Instagram Jesus Week 5: Devotional Day 2
DAY 2 – Tuesday
Daily devotional
Read
Mark 1:14-15; Revelation 21:1-4
Ask
What did Jesus mean when he said “the time is fulfilled”? How is this connected with the next statement “the kingdom of God is at hand”?
Reflect
For the past few years on Easter Eve, I’ve attended a church in the Boston area. The lengthy service starts out in darkness for an hour with the only light coming from candles (like when we sing “Silent Night” at Chapel Hill). The candles are eventually blown out and the congregation sits in darkness and quietness. Then all the lights in the chapel come on in full brightness and all the people stand cheering and ringing bells. The darkness is gone, the light has come. It is a celebratory moment!
Revelation 21:1-4 certainly seems to have this sense of celebration with death, mourning, crying, and pain all described as being no more as God’s kingdom is fully established. Perhaps such is what the people expected when Jesus said, “The time is fulfilled and the kingdom of God is at hand” (Mark 1:14), a dramatic change. Yet, instead of everything becoming bright and clear with the coming of Jesus, darkness (death, mourning, pain, etc.) continued to exist.
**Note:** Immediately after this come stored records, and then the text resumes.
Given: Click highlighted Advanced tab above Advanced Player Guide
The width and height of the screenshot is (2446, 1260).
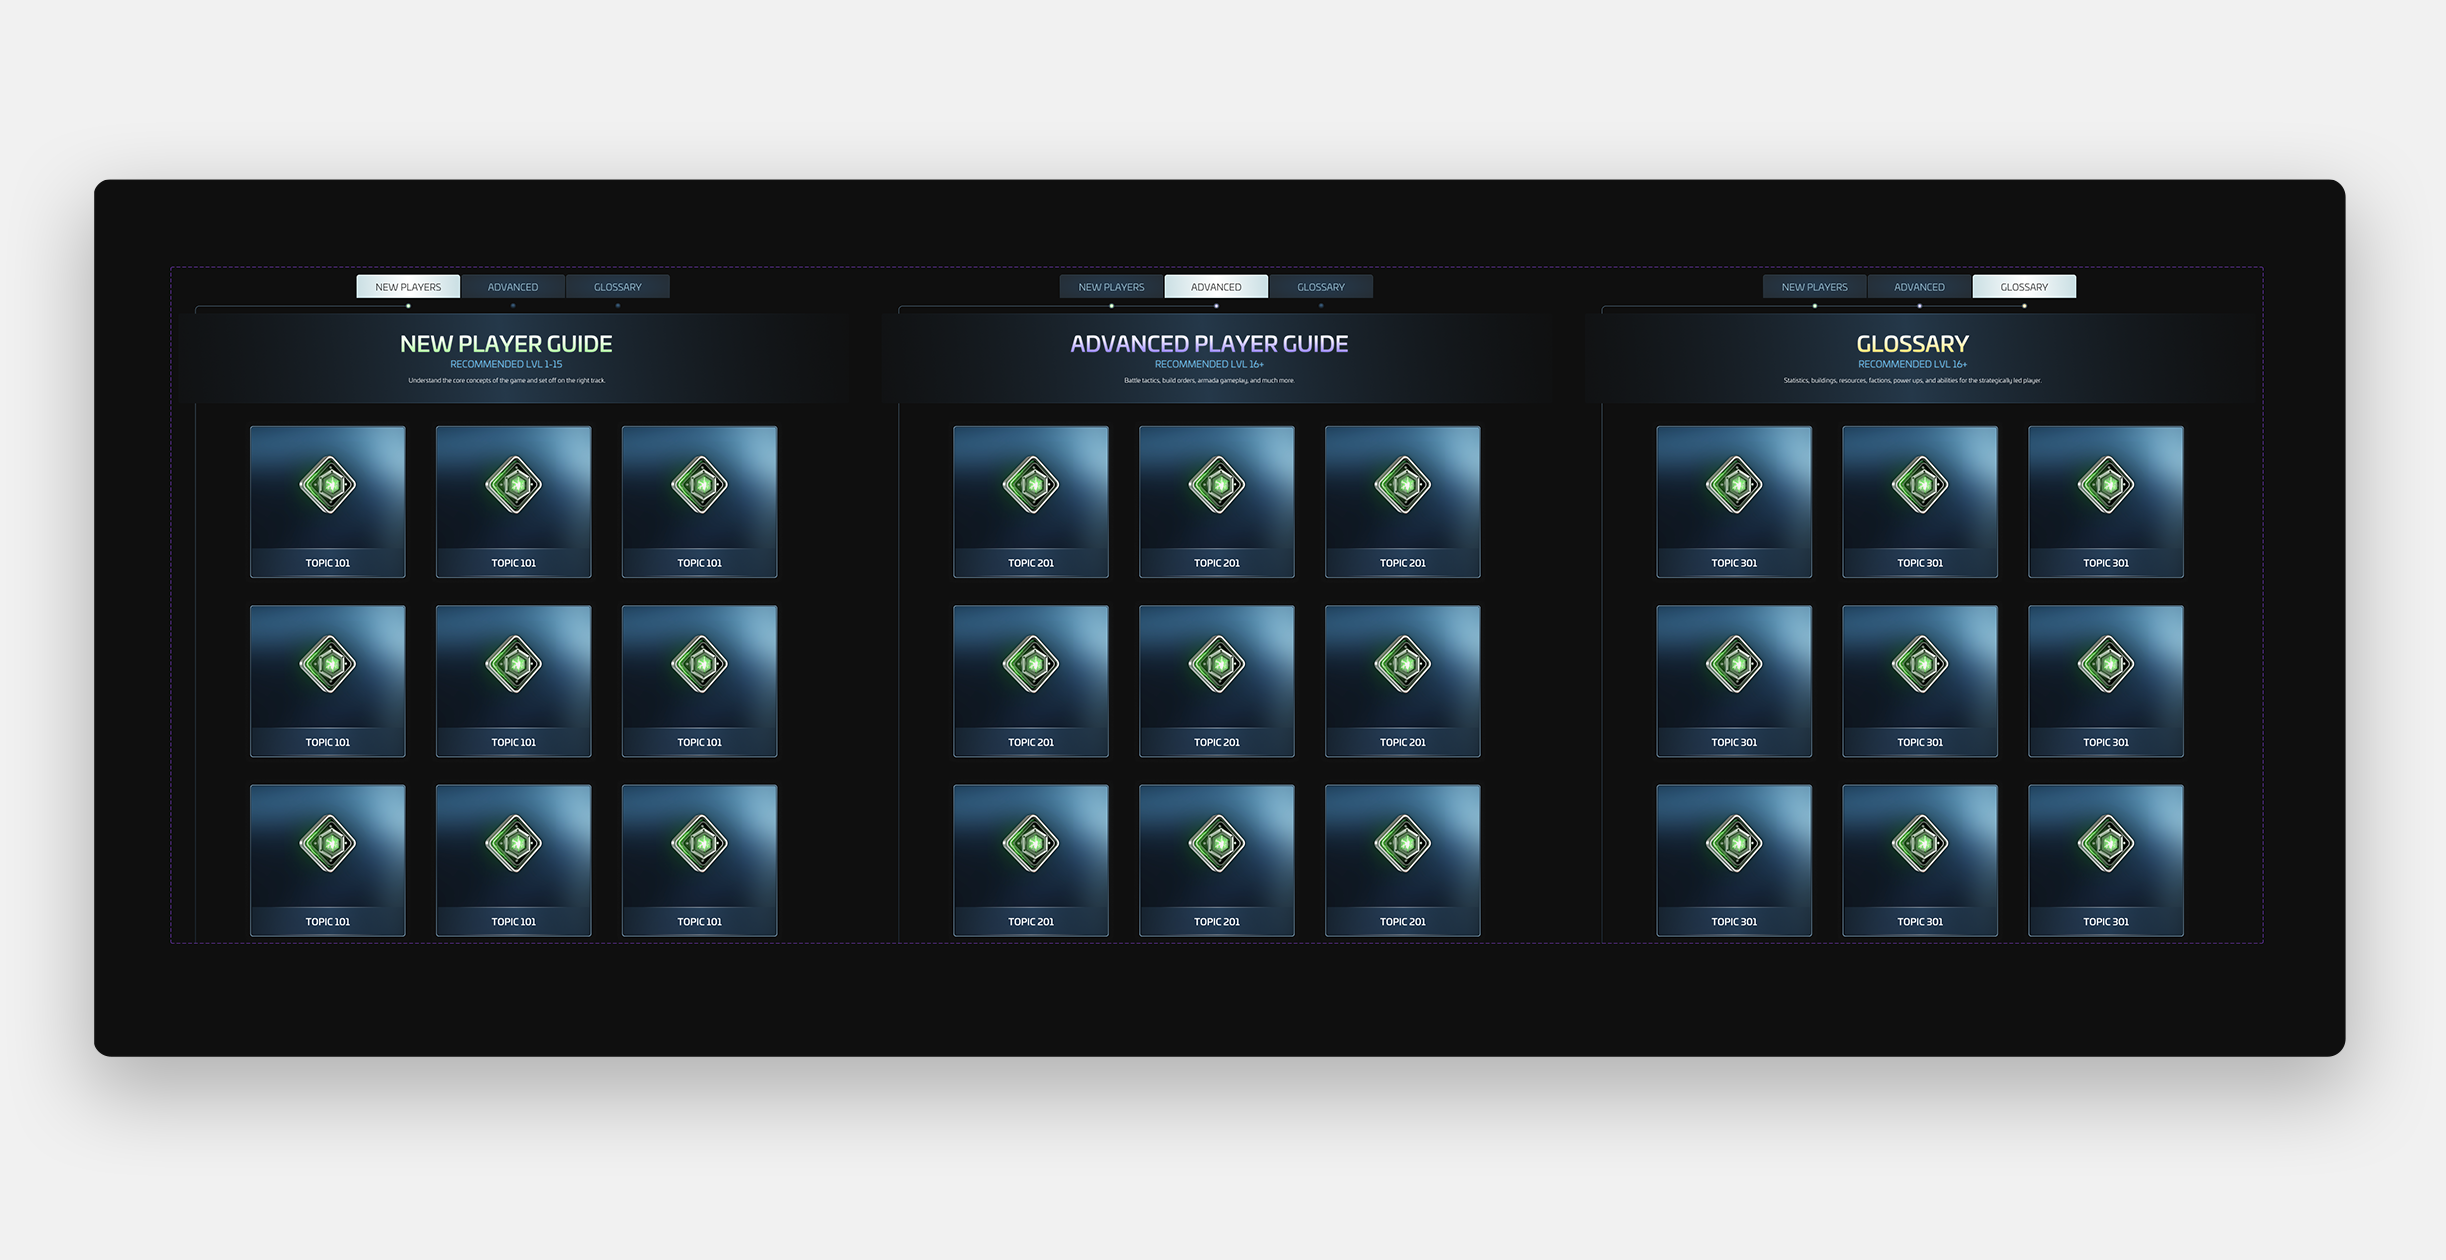Looking at the screenshot, I should [1216, 287].
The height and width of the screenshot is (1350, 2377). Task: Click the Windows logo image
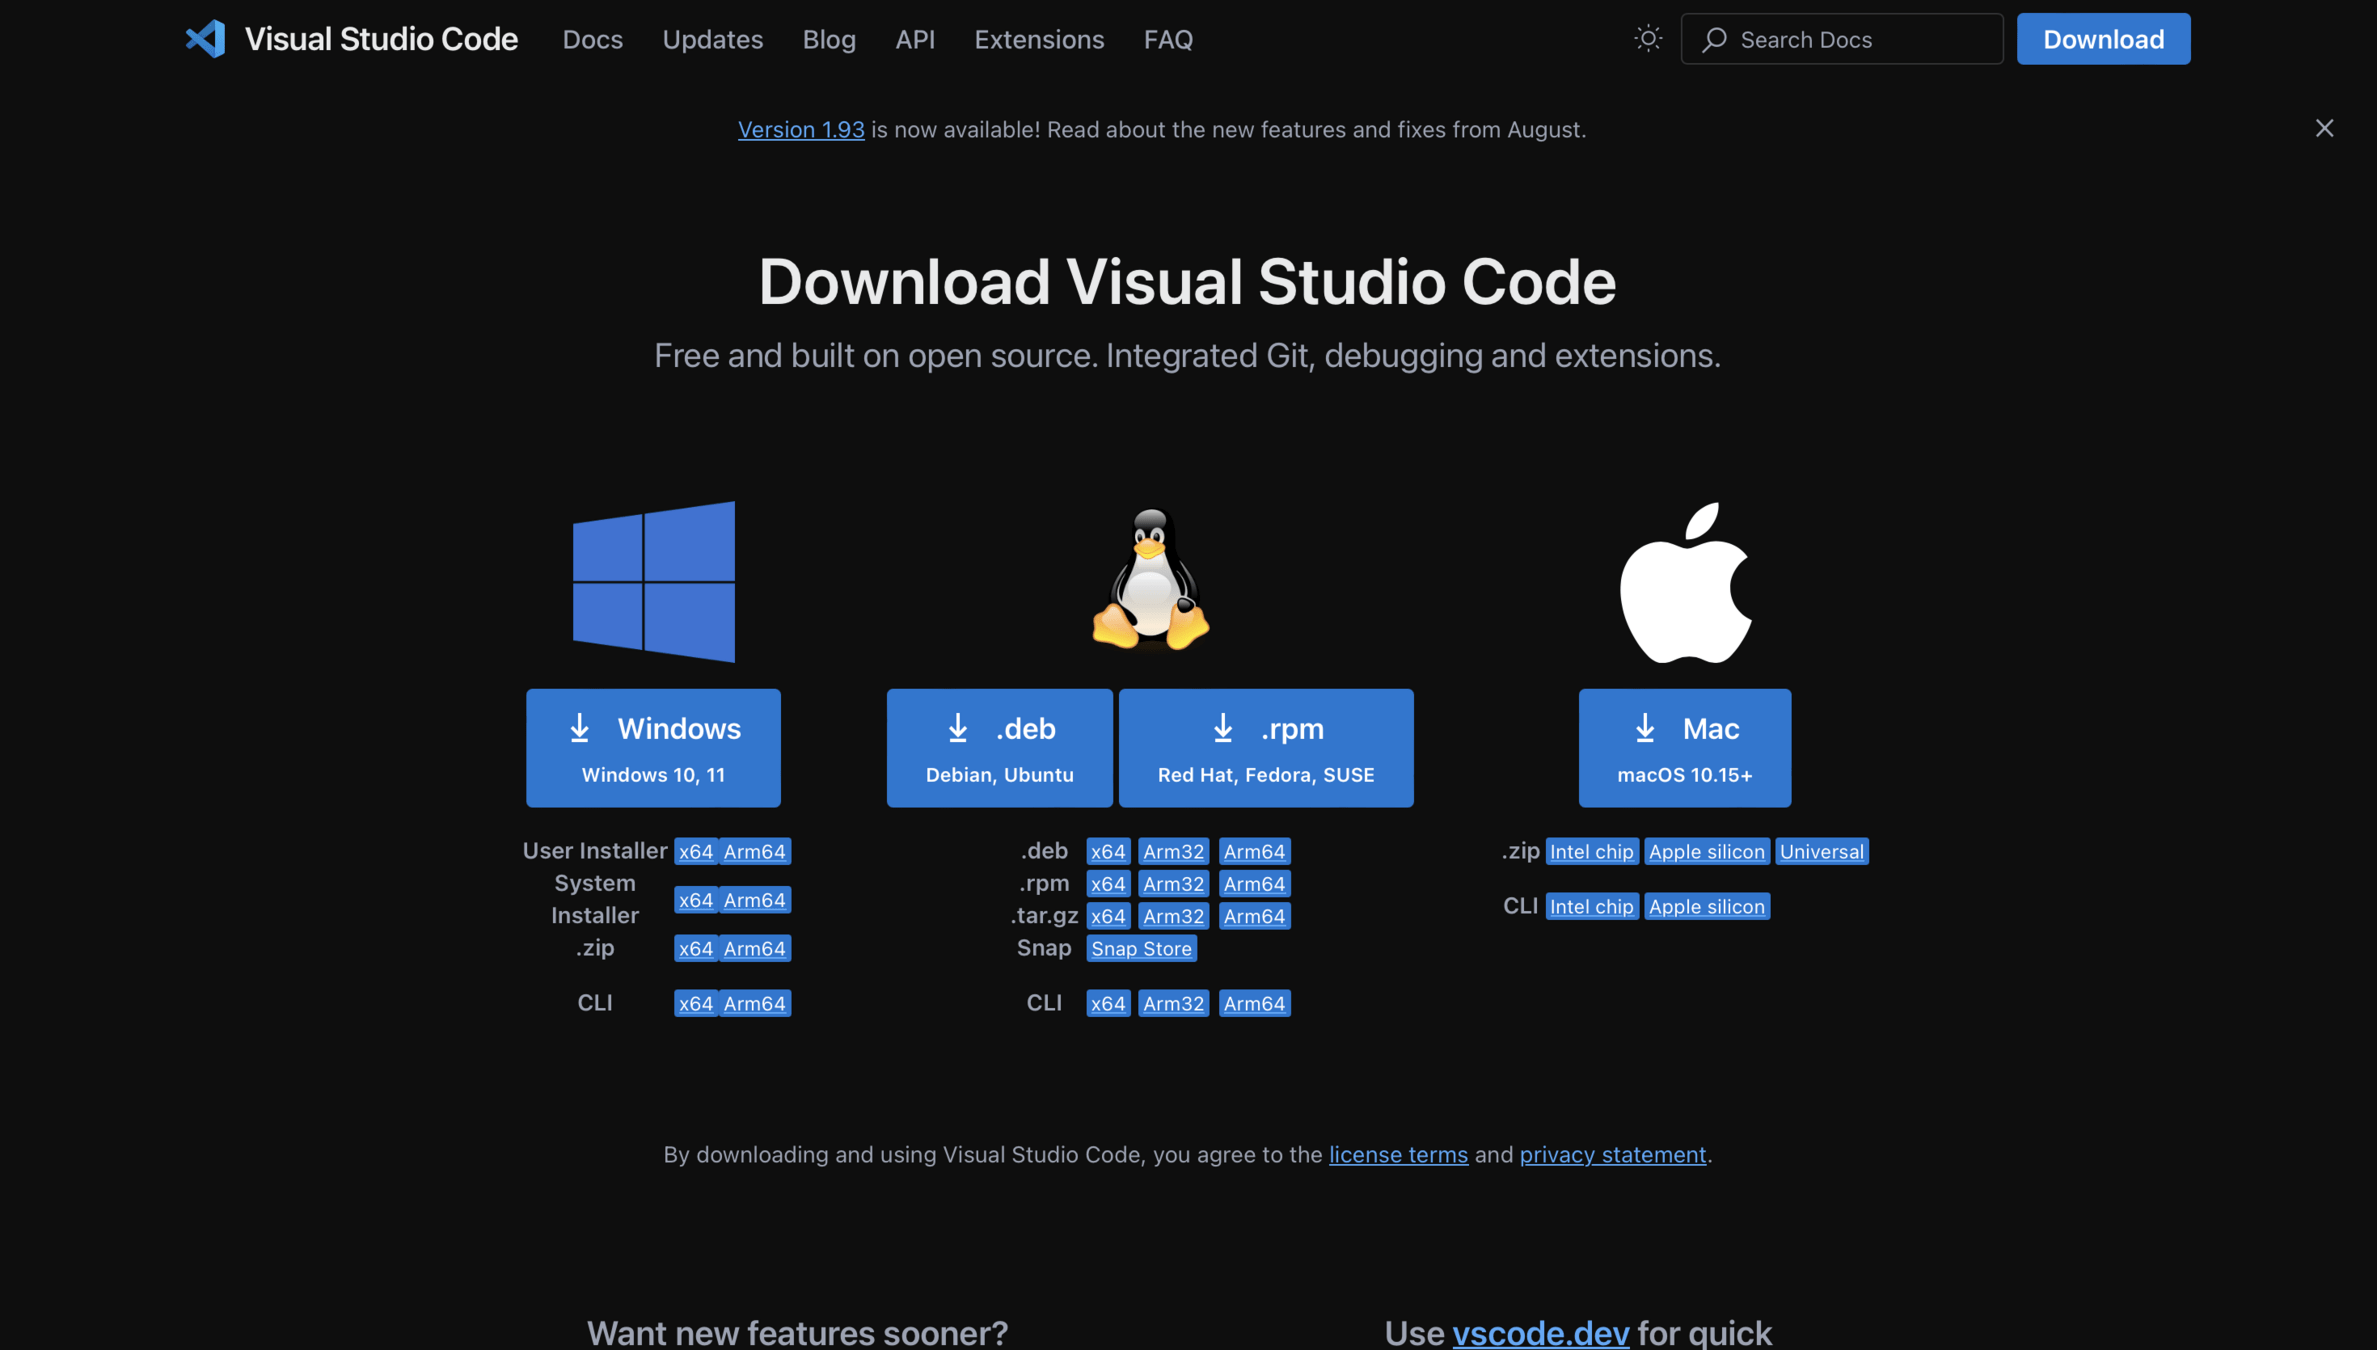click(x=653, y=581)
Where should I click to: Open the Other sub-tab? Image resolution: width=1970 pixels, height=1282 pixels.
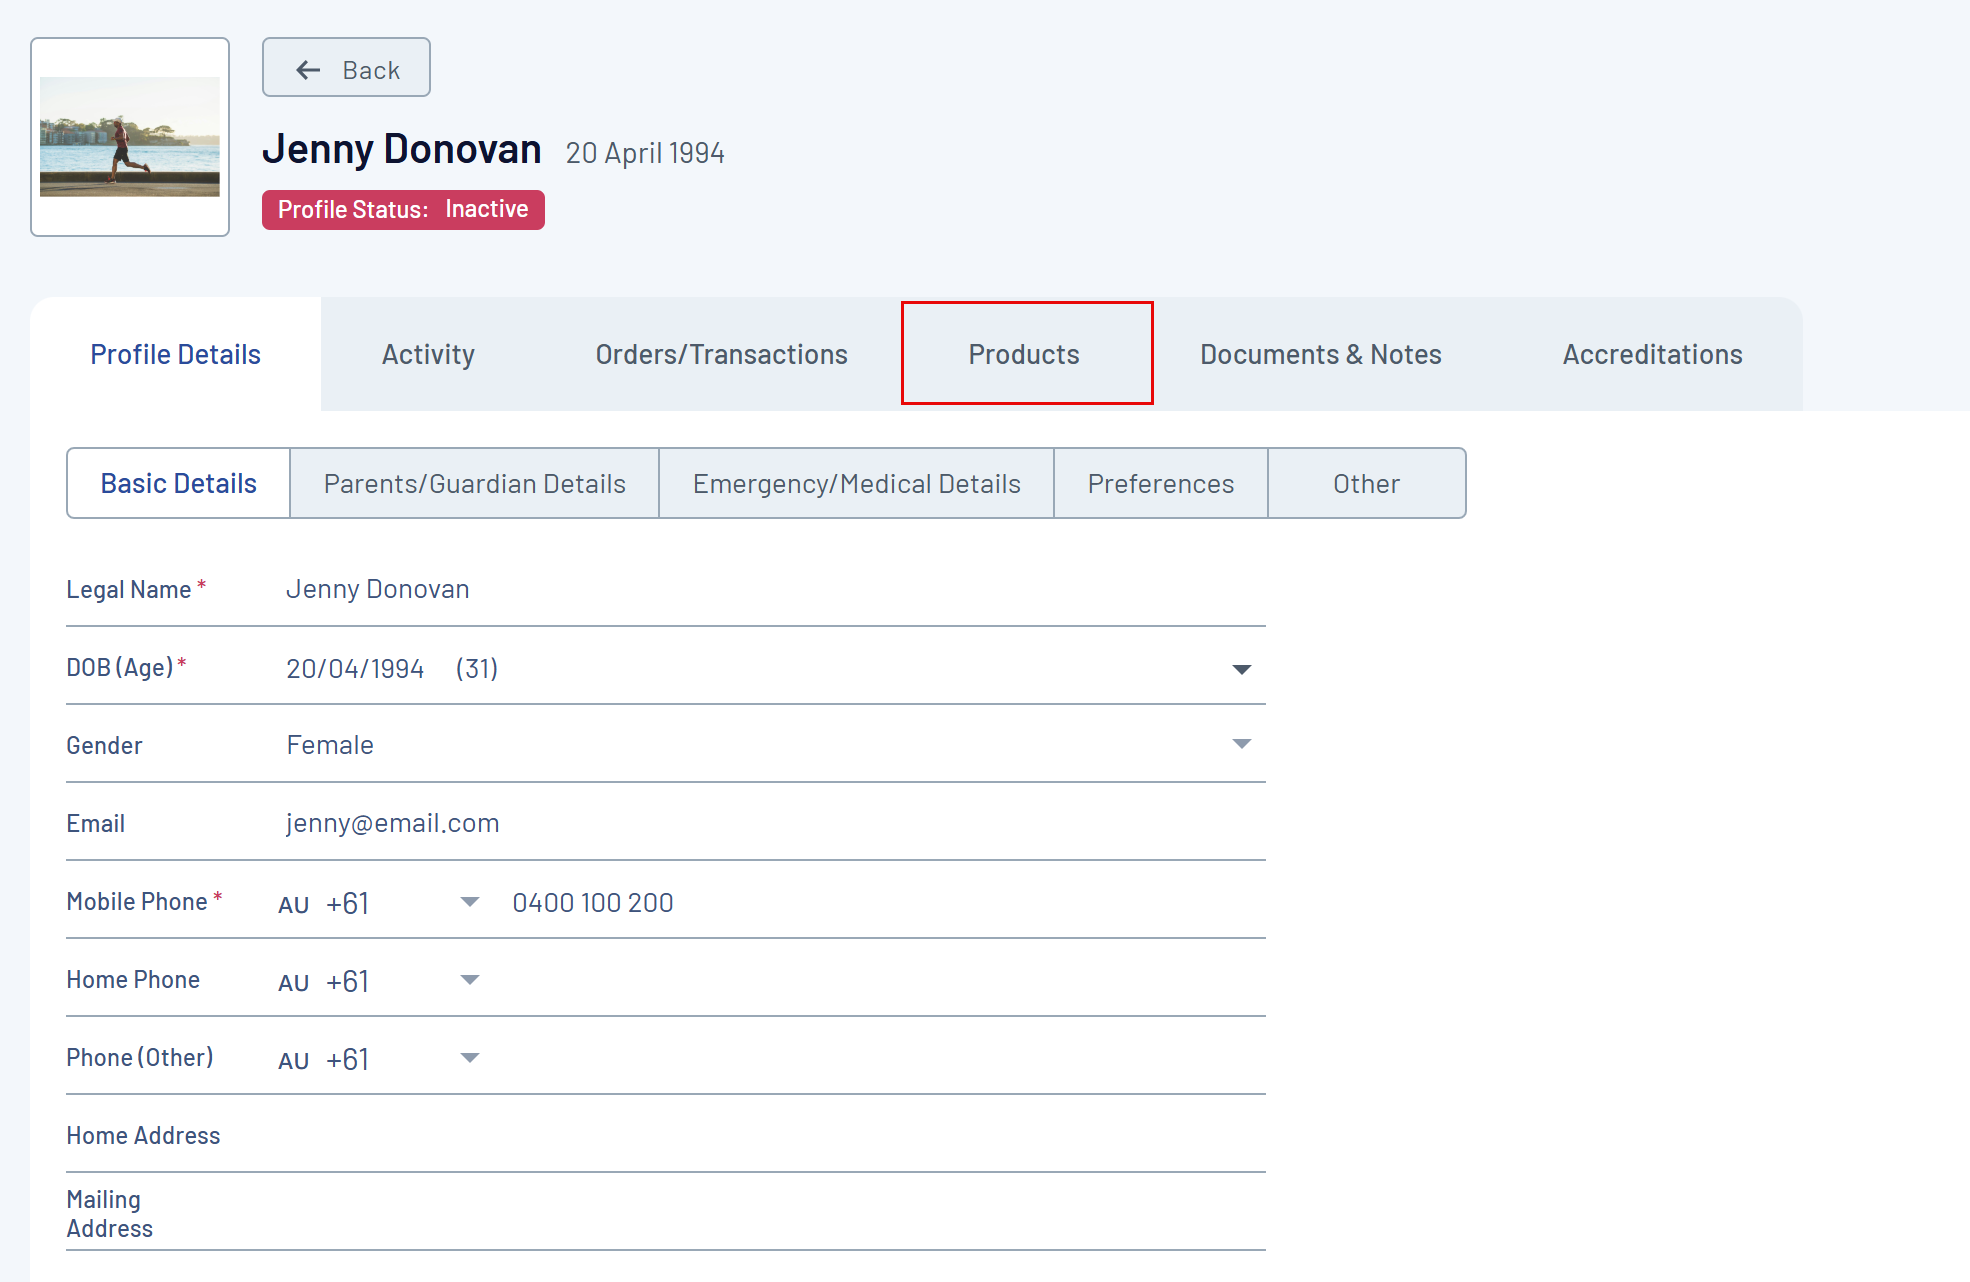[1366, 484]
Notice the first phrase in Mark 1:14. When John the Baptist was arrested then Jesus declared the kingdom of God is at hand. In his commentary on the passage, James Edwards writes, “The arrest of John and the beginning of Jesus’ ministry are intentionally correlated to show that the gospel is proclaimed and known in adversity and suffering”.[1]
What is the kingdom of God? The ESV Study Bible notes that the phrase “the kingdom of God is at hand” means “that God’s rule over people’s hearts and lives is now being established.” Even when we feel like we are still surrounded by darkness, we know that we have the light of Christ and look forward to the day when it will become a blazing light for all the world to see with the second coming of Jesus Christ (Rev. 21:1-4).
[1] James R. Edwards, The Gospel According to Mark, Pillar New Testament Commentary. Accordance electronic ed. (Grand Rapids: Eerdmans, 2002), 44.